_WHAT THE TASK ASKS_: Give back the whole listing verbatim, printing none of its pictures.

_RECORDS FOR THE TASK_:
-.-.-
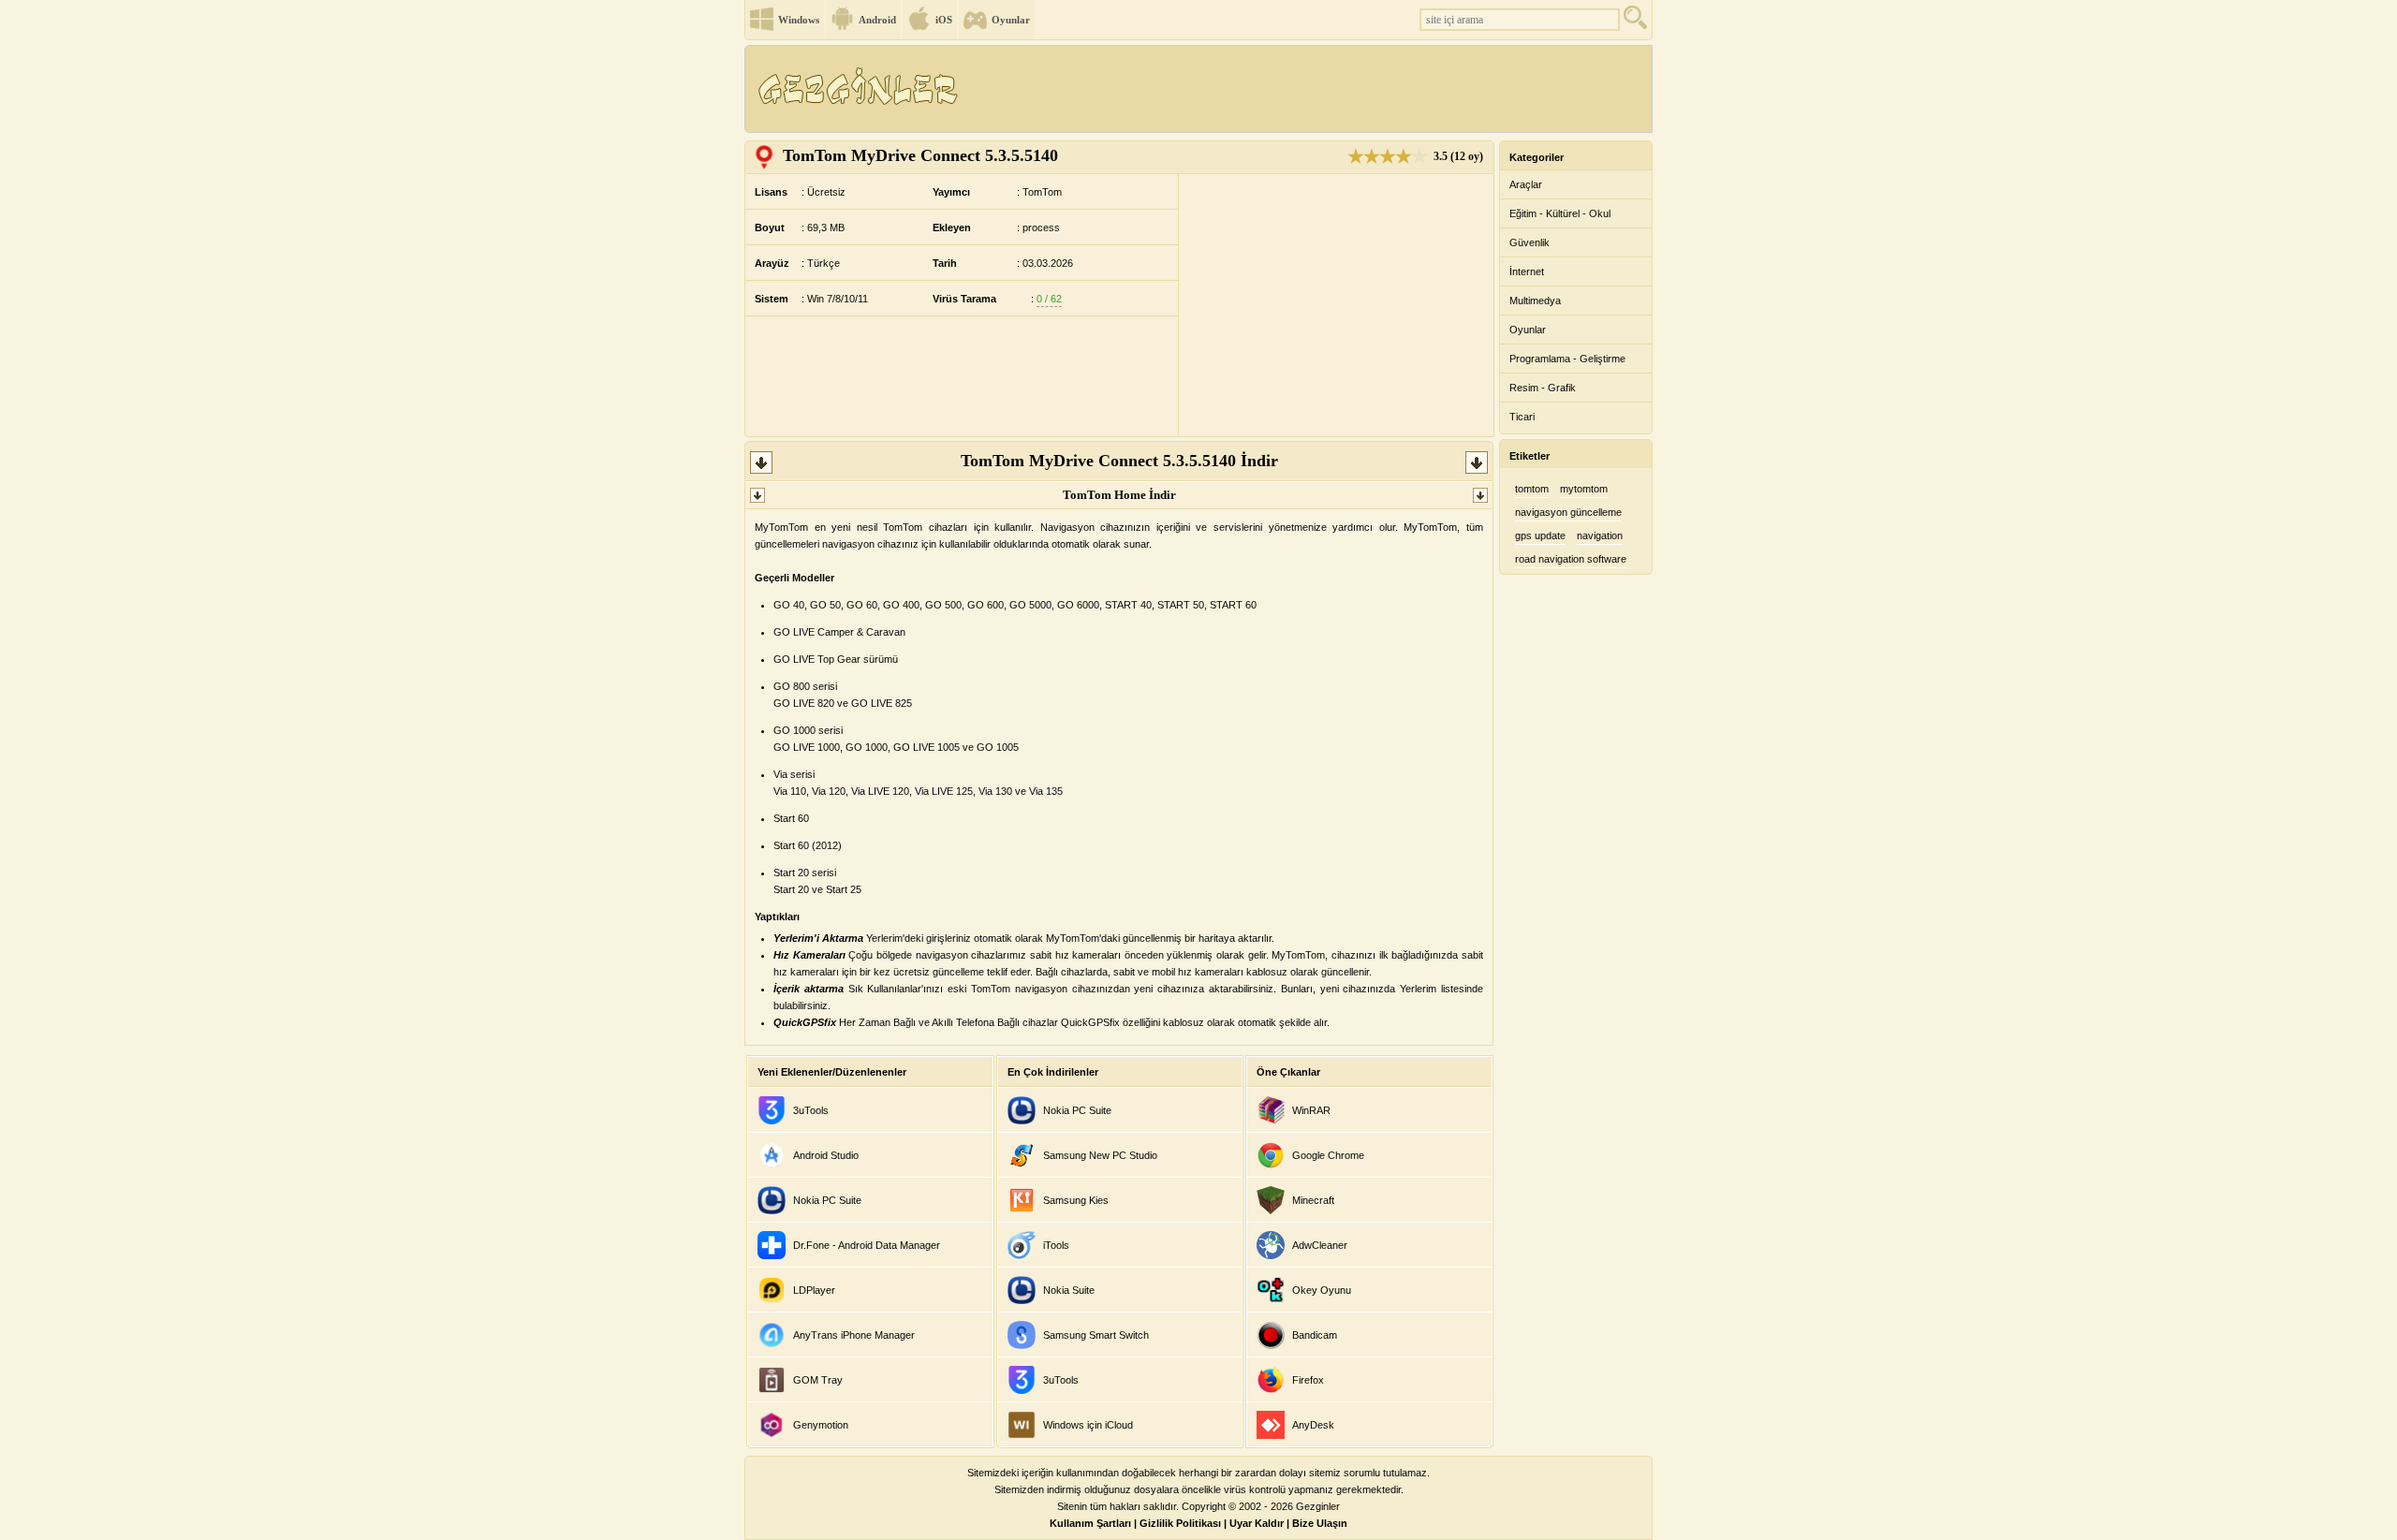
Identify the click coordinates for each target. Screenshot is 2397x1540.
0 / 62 (1049, 298)
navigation (1600, 535)
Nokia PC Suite (827, 1200)
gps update (1540, 535)
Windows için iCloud (1088, 1424)
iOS (943, 19)
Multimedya (1535, 300)
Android (877, 19)
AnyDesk (1313, 1424)
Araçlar (1525, 184)
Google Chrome (1328, 1155)
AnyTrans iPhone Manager (854, 1335)
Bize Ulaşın (1319, 1523)
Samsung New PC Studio (1100, 1155)
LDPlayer (814, 1290)
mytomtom (1584, 488)
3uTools (811, 1110)
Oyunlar (1011, 19)
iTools (1056, 1245)
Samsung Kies (1076, 1200)
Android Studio (826, 1155)
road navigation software (1570, 559)
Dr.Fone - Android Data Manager (866, 1245)
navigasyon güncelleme (1568, 512)
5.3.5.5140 (920, 155)
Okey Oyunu (1321, 1290)
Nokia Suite (1069, 1290)
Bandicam (1314, 1335)
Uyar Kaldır (1256, 1523)
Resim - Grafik (1542, 387)
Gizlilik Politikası (1180, 1523)
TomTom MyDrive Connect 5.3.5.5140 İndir (1119, 460)
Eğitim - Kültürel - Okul (1559, 213)
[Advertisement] (1310, 89)
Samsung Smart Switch (1096, 1335)
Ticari (1522, 416)
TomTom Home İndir (1119, 495)
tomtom (1532, 488)
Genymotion (820, 1424)
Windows (798, 19)
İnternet (1526, 271)
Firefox (1308, 1380)
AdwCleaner (1319, 1245)
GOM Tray (818, 1380)
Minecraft (1313, 1200)
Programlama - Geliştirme (1567, 358)
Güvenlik (1529, 242)
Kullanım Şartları (1090, 1523)
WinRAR (1311, 1110)
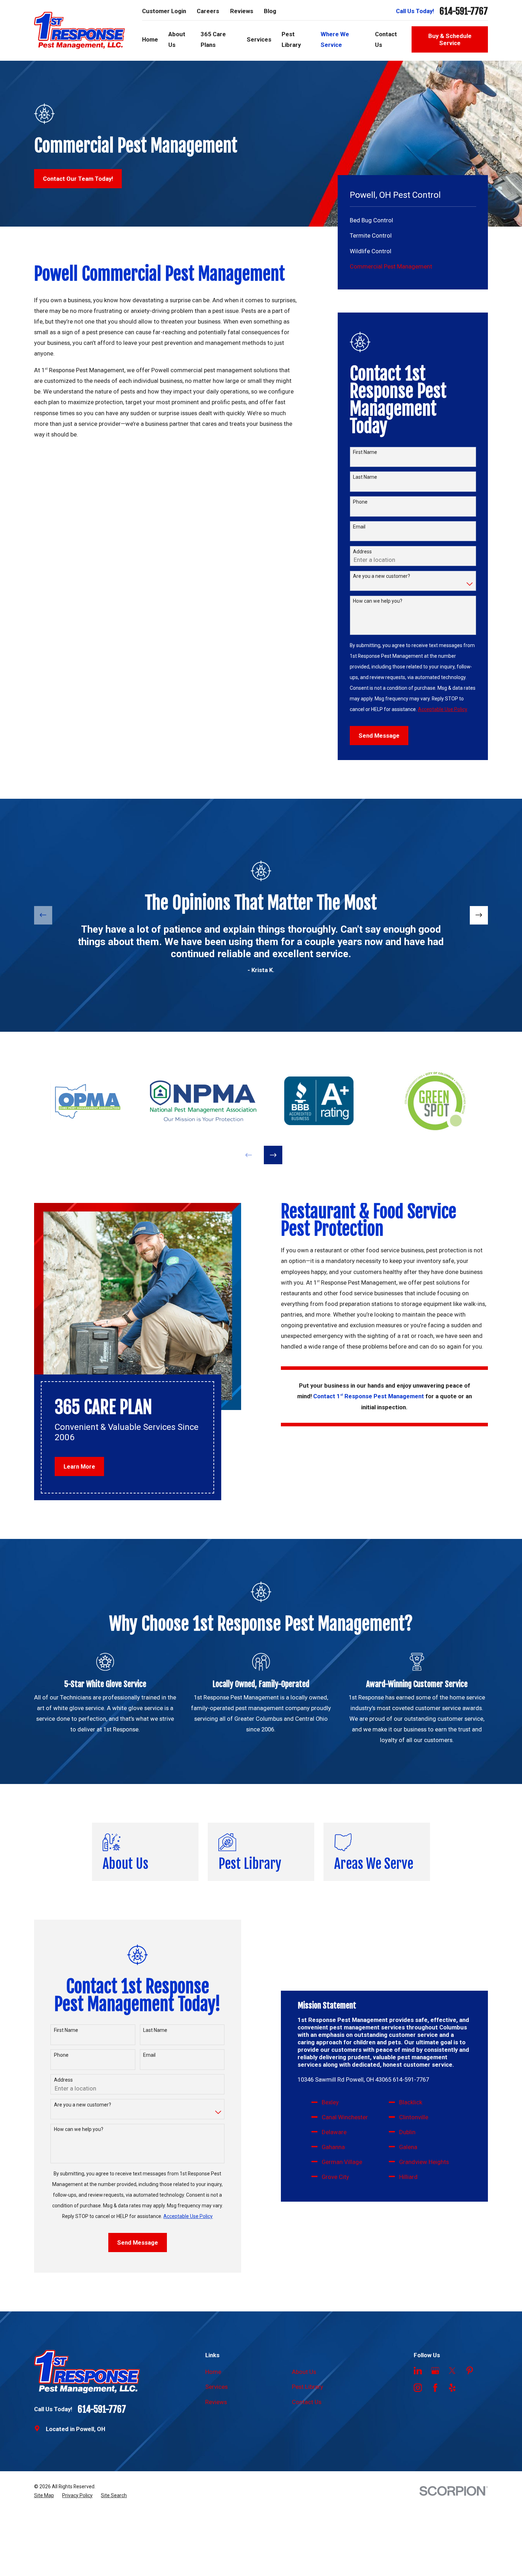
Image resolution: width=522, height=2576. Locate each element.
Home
-.-.-
_ANSWER SPACE_:
Identify the click coordinates for each target. Screenshot is 2397x1540.
0 / 62 (1049, 298)
navigation (1600, 535)
Nokia PC Suite (827, 1200)
gps update (1540, 535)
Windows için iCloud (1088, 1424)
iOS (943, 19)
Multimedya (1535, 300)
Android (877, 19)
AnyDesk (1313, 1424)
Araçlar (1525, 184)
Google Chrome (1328, 1155)
AnyTrans iPhone Manager (854, 1335)
Bize Ulaşın (1319, 1523)
Samsung New PC Studio (1100, 1155)
LDPlayer (814, 1290)
mytomtom (1584, 488)
3uTools (811, 1110)
Oyunlar (1011, 19)
iTools (1056, 1245)
Samsung Kies (1076, 1200)
Android Studio (826, 1155)
road navigation software (1570, 559)
Dr.Fone - Android Data Manager (866, 1245)
navigasyon güncelleme (1568, 512)
5.3.5.5140 (920, 155)
Okey Oyunu (1321, 1290)
Nokia Suite (1069, 1290)
Bandicam (1314, 1335)
Uyar Kaldır (1256, 1523)
Resim - Grafik (1542, 387)
Gizlilik Politikası (1180, 1523)
TomTom MyDrive Connect 5.3.5.5140 İndir (1119, 460)
Eğitim - Kültürel - Okul (1559, 213)
[Advertisement] (1310, 89)
Samsung Smart Switch (1096, 1335)
Ticari (1522, 416)
TomTom Home İndir (1119, 495)
tomtom (1532, 488)
Genymotion (820, 1424)
Windows (798, 19)
İnternet (1526, 271)
Firefox (1308, 1380)
AdwCleaner (1319, 1245)
GOM Tray (818, 1380)
Minecraft (1313, 1200)
Programlama - Geliştirme (1567, 358)
Güvenlik (1529, 242)
Kullanım Şartları (1090, 1523)
WinRAR (1311, 1110)
Image resolution: width=522, height=2576. Locate each element.
Home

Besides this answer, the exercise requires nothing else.